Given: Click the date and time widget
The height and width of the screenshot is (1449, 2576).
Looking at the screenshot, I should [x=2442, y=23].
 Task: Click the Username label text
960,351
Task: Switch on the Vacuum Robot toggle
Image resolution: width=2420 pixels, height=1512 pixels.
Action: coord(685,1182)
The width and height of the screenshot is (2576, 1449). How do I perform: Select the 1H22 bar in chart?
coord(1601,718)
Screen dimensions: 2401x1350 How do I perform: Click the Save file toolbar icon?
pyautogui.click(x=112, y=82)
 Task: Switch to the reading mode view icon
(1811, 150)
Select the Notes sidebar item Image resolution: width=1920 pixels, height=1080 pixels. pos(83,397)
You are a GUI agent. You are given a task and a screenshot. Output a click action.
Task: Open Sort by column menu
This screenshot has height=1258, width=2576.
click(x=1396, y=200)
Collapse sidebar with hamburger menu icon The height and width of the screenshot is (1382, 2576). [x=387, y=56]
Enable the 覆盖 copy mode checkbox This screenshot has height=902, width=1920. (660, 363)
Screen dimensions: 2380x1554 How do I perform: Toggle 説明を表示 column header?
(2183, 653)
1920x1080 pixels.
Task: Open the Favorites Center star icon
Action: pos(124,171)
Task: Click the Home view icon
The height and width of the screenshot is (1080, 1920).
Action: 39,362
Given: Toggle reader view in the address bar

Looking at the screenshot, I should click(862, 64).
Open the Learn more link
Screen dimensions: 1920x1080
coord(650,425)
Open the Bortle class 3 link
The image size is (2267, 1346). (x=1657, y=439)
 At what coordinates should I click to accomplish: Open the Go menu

Instructions to follow ▸ Only the lines from the one containing "The height and width of the screenshot is (1449, 2576)." through the end of the listing belong in the response, each reproduced exactly.

Written answer ▸
The height and width of the screenshot is (1449, 2576).
Looking at the screenshot, I should [x=2442, y=23].
 Task: Click the Username label text
960,351
Task: Switch on the Vacuum Robot toggle
Image resolution: width=2420 pixels, height=1512 pixels.
Action: coord(685,1182)
The width and height of the screenshot is (2576, 1449). How do I perform: Select the 1H22 bar in chart?
coord(1601,718)
Screen dimensions: 2401x1350 How do I perform: Click the Save file toolbar icon?
pyautogui.click(x=112, y=82)
 Task: Switch to the reading mode view icon
(1811, 150)
Select the Notes sidebar item Image resolution: width=1920 pixels, height=1080 pixels. pos(83,397)
You are a GUI agent. You are given a task and a screenshot. Output a click action.
Task: Open Sort by column menu
This screenshot has height=1258, width=2576.
click(x=1396, y=200)
Collapse sidebar with hamburger menu icon The height and width of the screenshot is (1382, 2576). [x=387, y=56]
Enable the 覆盖 copy mode checkbox This screenshot has height=902, width=1920. (660, 363)
Screen dimensions: 2380x1554 How do I perform: Toggle 説明を表示 column header?
(2183, 653)
1920x1080 pixels.
Task: Open the Favorites Center star icon
Action: pos(124,171)
Task: Click the Home view icon
The height and width of the screenshot is (1080, 1920).
Action: 39,362
Given: Toggle reader view in the address bar

Looking at the screenshot, I should click(862, 64).
Open the Learn more link
Screen dimensions: 1920x1080
coord(650,425)
Open the Bortle class 3 link
The image size is (2267, 1346). (x=1657, y=439)
 At what coordinates should I click to accomplish: Open the Go menu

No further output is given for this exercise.